I wrote a little program and ordered myself the first 25 million primes to run the program on. The program simply eats a prime number and builds the chains of prime digit sums. Let’s take a look at the results!
In the 25 million primes, 9 350 225, around 37 percent, have digit sums that are primes! We could plot the distribution of how many times the digit sum is a certain number (not sure if this is remotely interesting but hey graphs!).
We see the expected result. There are more ways to make 37 than there are to make 2 (of which there are 3 of). Another thing we can see is that we are getting at least one of each of the primes up to 71.
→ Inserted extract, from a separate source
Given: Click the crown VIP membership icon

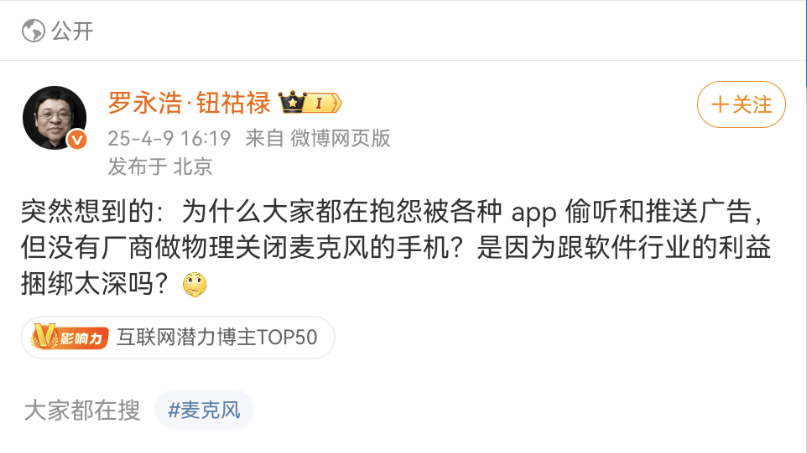Looking at the screenshot, I should pyautogui.click(x=292, y=102).
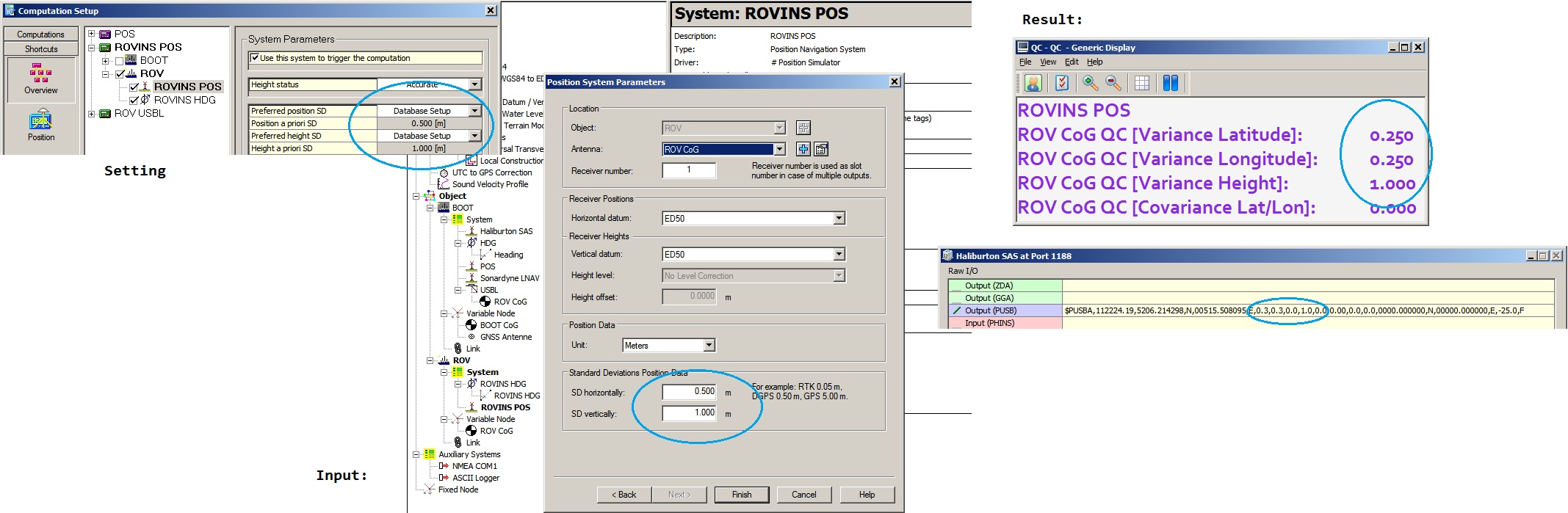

Let’s get back to the question of prime digits sum chains. In the first 25 million primes the longest chains of length 3 ([29,11,2] and [47,11,2]). Of course the largest theoretical digit sum of a number of length n would be n*9 (i.e the largest 5 digit number is 99999 which has a digit sum of 45) and we haven’t looked at any particularly long primes here. To find longer prime chains we could for example look at some larger primes like the larger mersenne primes (I might do this if I get the time).
Some questions I’m left wondering (and probably will never know the answer to regardless of how “trivial” they seem I doubt I’ll ever have the mathematical knowledge to even attempt to prove them):
- Are there infinitely many sum-primes? (This seems trivial but I don’t know how to prove it)
- If you look at the list of primes that can be represented as the digit sum of other primes you seem to just simply get back the list of all prime numbers (in my experiment I got all primes from 2 to 71). Can all prime numbers be expressed as the digit sum of another prime?
- What is the largest chain of prime sums that we can get? (seems obvious that we can just make longer primes and get longer chains but obvious does not equal true).
That’s enough mathematical numerology from me for a little while!